[TASK ITEM] Would you retype the line that contains "Image resolution: width=1495" and all lines following it to the end of the entries below, exactly and without pictures?
--- INPUT DATA Enclosed Below ---
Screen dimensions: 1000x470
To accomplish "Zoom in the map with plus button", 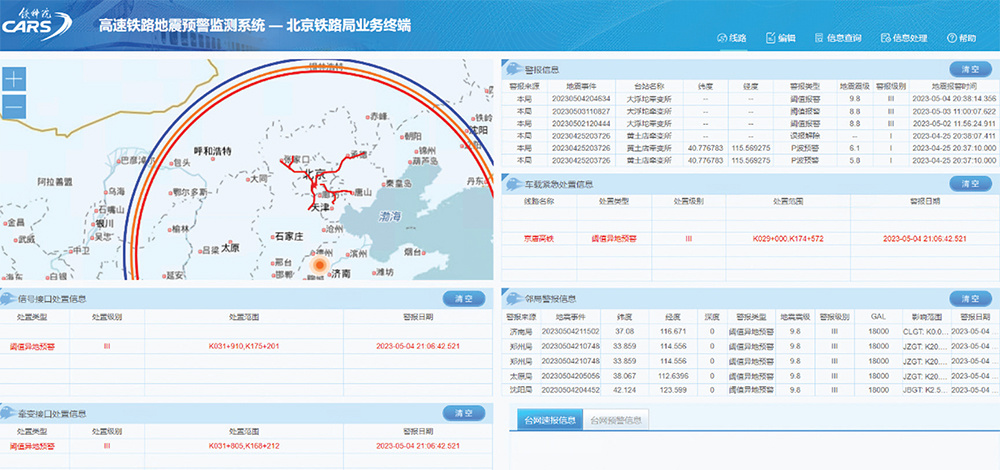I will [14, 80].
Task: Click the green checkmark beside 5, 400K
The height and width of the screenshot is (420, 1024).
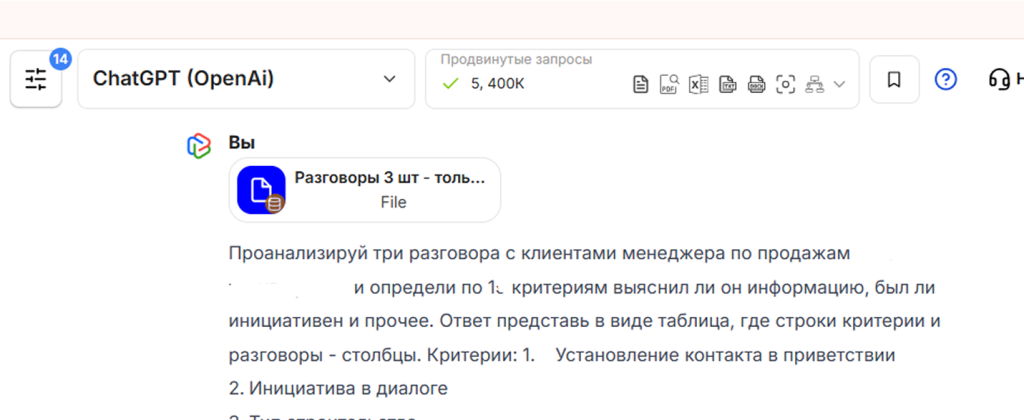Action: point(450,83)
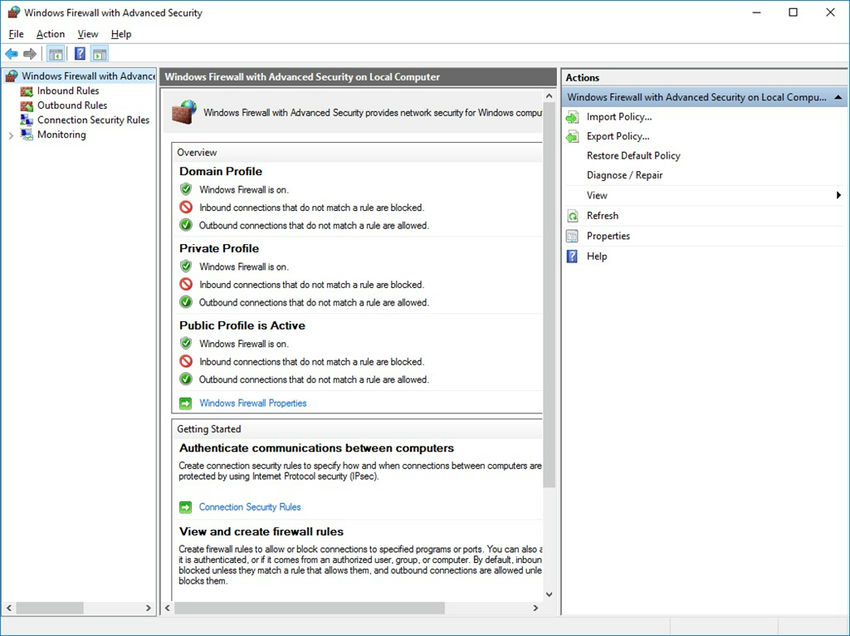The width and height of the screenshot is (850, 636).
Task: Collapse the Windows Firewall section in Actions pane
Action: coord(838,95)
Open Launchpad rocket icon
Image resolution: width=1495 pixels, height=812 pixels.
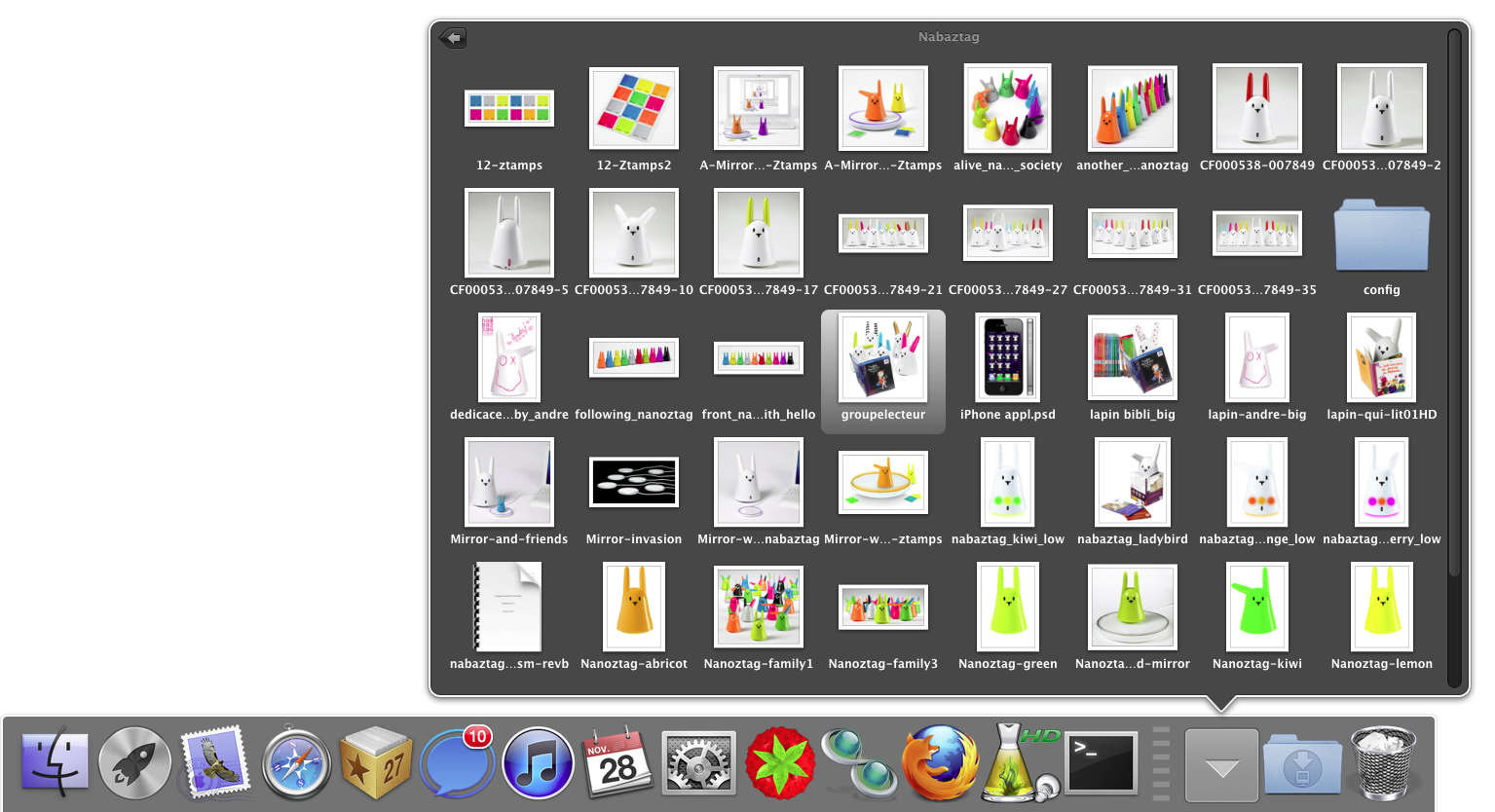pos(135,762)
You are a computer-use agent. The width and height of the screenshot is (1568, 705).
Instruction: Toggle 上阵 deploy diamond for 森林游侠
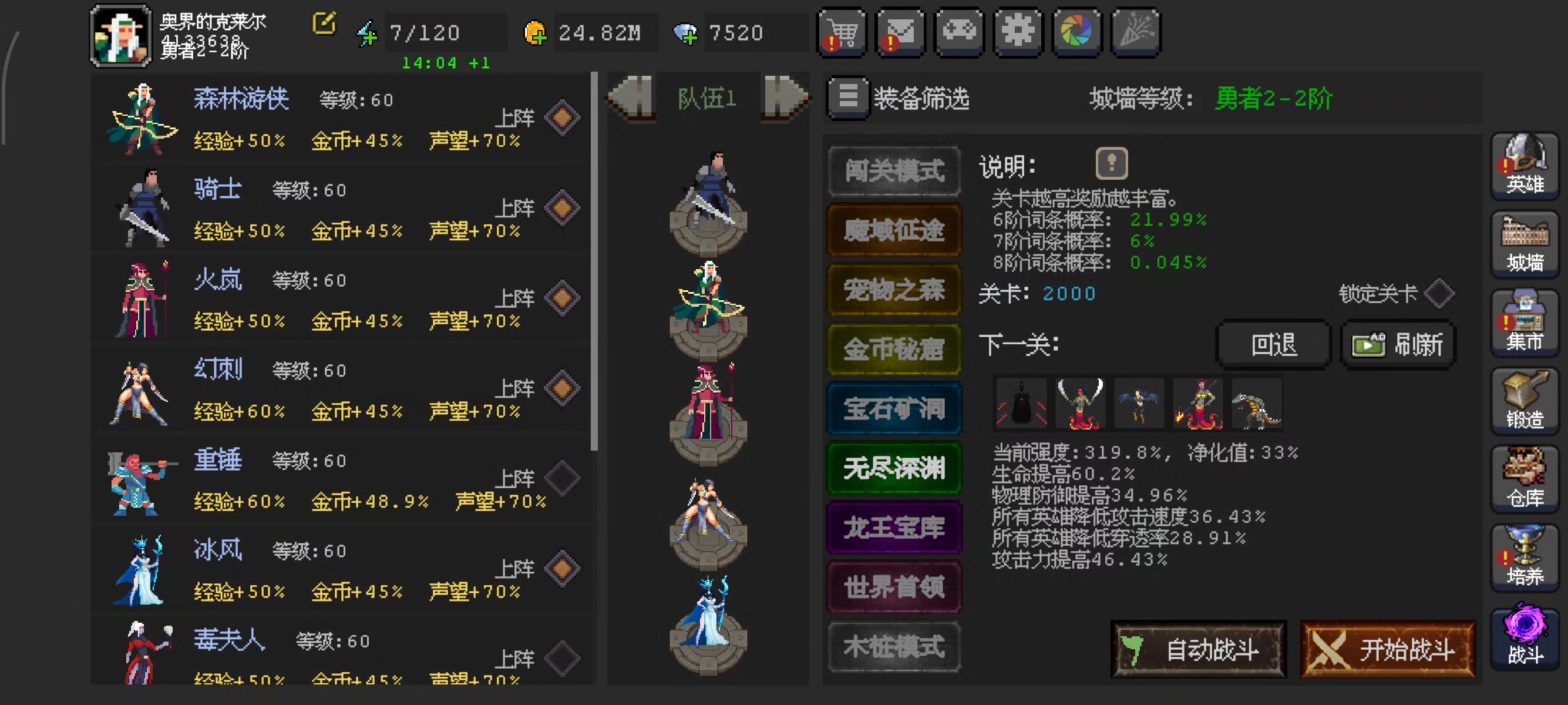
--- End of Enclosed INPUT DATA ---
[OUTPUT BELOW]
Image resolution: width=1495 pixels, height=812 pixels.
pos(135,762)
You are a computer-use agent. The width and height of the screenshot is (1568, 705).
Instruction: Toggle 上阵 deploy diamond for 森林游侠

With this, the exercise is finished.